• **Data section**
BEGIN
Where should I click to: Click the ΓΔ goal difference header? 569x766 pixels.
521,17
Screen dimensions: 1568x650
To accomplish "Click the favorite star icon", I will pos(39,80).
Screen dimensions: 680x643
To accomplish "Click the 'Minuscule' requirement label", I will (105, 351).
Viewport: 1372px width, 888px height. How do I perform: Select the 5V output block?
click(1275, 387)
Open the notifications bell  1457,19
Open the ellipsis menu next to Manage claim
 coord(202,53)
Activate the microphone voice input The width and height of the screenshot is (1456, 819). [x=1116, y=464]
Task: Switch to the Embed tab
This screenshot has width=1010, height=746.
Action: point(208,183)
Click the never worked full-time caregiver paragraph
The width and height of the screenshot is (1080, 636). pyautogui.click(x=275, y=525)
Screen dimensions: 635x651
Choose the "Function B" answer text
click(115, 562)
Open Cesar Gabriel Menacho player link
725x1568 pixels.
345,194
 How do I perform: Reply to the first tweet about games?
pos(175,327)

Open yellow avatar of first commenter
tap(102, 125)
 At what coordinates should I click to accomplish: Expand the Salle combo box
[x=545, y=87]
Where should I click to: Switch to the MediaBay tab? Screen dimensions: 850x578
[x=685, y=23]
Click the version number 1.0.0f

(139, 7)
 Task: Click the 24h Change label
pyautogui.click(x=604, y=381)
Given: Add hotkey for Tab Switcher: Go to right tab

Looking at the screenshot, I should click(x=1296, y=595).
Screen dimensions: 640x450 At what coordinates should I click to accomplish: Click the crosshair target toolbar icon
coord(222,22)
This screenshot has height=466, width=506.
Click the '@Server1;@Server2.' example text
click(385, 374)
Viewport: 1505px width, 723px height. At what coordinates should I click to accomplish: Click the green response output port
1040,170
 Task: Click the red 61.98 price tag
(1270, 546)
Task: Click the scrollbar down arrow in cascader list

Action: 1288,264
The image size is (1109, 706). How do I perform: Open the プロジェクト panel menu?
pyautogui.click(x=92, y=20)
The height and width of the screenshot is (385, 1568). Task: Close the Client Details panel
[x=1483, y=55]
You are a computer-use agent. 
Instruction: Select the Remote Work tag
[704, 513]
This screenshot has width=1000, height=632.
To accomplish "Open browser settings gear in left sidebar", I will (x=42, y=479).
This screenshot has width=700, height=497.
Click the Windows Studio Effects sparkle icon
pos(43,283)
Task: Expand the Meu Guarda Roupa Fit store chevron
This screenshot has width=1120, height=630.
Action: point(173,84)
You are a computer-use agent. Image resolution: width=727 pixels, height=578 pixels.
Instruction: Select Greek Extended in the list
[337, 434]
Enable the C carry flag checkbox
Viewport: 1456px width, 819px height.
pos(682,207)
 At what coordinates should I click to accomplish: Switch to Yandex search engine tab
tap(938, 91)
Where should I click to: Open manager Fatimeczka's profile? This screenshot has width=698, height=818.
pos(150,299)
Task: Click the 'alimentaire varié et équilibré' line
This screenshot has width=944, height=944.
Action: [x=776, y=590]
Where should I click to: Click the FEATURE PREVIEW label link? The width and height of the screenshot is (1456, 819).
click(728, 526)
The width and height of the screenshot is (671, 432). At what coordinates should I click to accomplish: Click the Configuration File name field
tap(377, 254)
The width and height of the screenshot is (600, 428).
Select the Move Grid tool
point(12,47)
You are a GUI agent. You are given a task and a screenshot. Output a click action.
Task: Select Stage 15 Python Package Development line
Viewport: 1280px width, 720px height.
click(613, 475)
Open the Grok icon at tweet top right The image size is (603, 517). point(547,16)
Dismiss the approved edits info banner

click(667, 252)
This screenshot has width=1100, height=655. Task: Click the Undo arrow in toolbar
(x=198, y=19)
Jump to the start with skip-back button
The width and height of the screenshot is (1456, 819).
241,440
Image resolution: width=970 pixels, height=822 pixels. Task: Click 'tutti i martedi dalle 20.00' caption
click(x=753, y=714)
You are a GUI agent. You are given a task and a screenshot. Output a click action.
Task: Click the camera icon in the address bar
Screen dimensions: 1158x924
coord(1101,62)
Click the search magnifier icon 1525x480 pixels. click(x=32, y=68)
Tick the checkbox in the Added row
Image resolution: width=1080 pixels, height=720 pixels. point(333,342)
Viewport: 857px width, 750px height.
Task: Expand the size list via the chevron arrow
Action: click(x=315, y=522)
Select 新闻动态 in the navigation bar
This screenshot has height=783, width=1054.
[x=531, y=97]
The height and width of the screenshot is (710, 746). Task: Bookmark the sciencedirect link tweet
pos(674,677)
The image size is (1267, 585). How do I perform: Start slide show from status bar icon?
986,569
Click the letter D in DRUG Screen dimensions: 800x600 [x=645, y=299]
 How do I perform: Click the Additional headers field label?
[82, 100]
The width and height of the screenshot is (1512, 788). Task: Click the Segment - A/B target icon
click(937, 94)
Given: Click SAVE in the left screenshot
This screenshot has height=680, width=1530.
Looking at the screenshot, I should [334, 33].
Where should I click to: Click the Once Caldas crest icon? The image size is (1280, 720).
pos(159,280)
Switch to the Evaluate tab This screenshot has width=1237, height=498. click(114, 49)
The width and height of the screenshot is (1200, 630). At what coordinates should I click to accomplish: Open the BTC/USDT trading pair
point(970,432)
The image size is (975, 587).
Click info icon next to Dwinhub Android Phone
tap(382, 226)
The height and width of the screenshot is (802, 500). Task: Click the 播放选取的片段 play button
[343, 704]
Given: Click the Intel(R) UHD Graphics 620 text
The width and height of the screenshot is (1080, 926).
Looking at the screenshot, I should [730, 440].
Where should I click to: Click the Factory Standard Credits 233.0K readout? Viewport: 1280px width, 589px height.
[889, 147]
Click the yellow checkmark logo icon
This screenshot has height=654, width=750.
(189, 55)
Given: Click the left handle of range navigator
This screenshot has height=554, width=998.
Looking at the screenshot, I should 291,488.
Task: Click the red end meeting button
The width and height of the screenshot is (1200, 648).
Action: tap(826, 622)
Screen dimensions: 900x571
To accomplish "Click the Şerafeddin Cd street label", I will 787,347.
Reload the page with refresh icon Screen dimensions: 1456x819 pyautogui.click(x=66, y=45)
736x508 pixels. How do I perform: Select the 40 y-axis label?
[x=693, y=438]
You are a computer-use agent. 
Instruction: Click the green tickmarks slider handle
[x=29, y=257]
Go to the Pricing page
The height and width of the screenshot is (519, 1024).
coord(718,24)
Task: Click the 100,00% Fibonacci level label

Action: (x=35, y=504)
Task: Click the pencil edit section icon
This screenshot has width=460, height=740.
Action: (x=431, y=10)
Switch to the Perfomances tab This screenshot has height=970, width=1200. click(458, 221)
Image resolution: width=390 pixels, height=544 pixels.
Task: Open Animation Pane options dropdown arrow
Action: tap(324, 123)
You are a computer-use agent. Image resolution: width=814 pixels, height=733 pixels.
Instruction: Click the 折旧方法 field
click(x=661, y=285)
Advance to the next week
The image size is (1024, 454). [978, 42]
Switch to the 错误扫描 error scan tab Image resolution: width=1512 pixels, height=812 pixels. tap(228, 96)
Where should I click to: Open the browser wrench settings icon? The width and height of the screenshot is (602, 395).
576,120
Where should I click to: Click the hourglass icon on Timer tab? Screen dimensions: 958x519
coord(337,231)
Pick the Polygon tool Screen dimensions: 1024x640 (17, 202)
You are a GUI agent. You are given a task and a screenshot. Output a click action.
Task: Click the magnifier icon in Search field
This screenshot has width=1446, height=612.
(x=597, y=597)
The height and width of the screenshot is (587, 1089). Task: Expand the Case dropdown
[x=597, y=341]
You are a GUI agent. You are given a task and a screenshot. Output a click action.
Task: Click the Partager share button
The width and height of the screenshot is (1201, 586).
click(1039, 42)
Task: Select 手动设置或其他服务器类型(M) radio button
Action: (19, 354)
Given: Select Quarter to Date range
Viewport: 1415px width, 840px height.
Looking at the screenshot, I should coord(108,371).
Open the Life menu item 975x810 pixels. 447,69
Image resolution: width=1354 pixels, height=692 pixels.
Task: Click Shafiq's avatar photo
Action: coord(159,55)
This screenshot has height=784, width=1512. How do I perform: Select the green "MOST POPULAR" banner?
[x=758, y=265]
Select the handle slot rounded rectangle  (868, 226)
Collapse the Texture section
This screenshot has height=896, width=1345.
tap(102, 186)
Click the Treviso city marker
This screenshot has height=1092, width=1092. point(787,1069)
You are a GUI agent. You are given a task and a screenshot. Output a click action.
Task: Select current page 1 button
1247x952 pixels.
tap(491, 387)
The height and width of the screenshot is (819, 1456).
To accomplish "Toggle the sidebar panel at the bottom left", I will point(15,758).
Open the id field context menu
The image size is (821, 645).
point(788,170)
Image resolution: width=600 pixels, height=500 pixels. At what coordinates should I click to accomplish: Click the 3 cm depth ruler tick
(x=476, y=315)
END
• **Your goal**
All lines above containing the string "with": copy each one.

• **Task answer**
Jump to the start with skip-back button
Reload the page with refresh icon Screen dimensions: 1456x819 pyautogui.click(x=66, y=45)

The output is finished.